# livery yards in Bolton/smithills/Bromley Cross



## xxcharlottexx (30 May 2014)

Hi. I'm.currently stabled in Horwich but have recently moved house to astley bridge, Bolton and my horse has had a few bad injuries due to the poor fencing on current yard so looking at my options in moving. However there doesn't seem to be many near me!

Only requirements are that they must allow daily turnout in winter! 
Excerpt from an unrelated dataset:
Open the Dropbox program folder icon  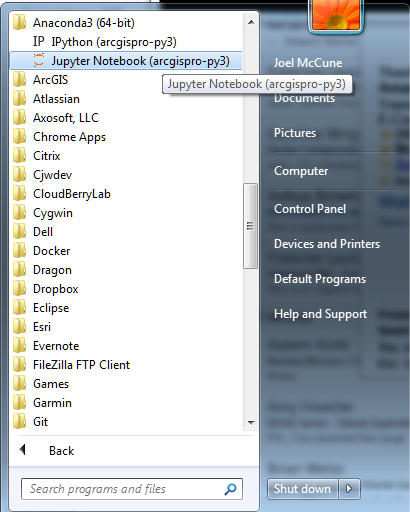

Does anyone know of and livery yards or smaller private yards in the boltonl/smithills/Bromley Cross area

Thanks


----------



## xxcharlottexx (8 July 2014)

*Bump*


----------



## brighthair (23 July 2014)

You've got sort of horwich/Rivi area but turnout in winter is like hens teeth
I used to stable (many many years ago) on a yard at smithills tea rooms, might be worth a drive up and ask around?


----------



## ellie11987 (31 July 2014)

You're probably going to be stuck for the Bromley Cross and Egerton area, my yard is one of the only ones to offer winter turnout but that's full. There's a lot in the Smithills area up Scout road and Taylors farm on Belmont road. Might be worth a drive around.


----------



## xxcharlottexx (4 August 2014)

Found a yard and hopefully moving next weekend.  It's in tockholes so a bit further than planned but yard is lovely and just what I was looking for


----------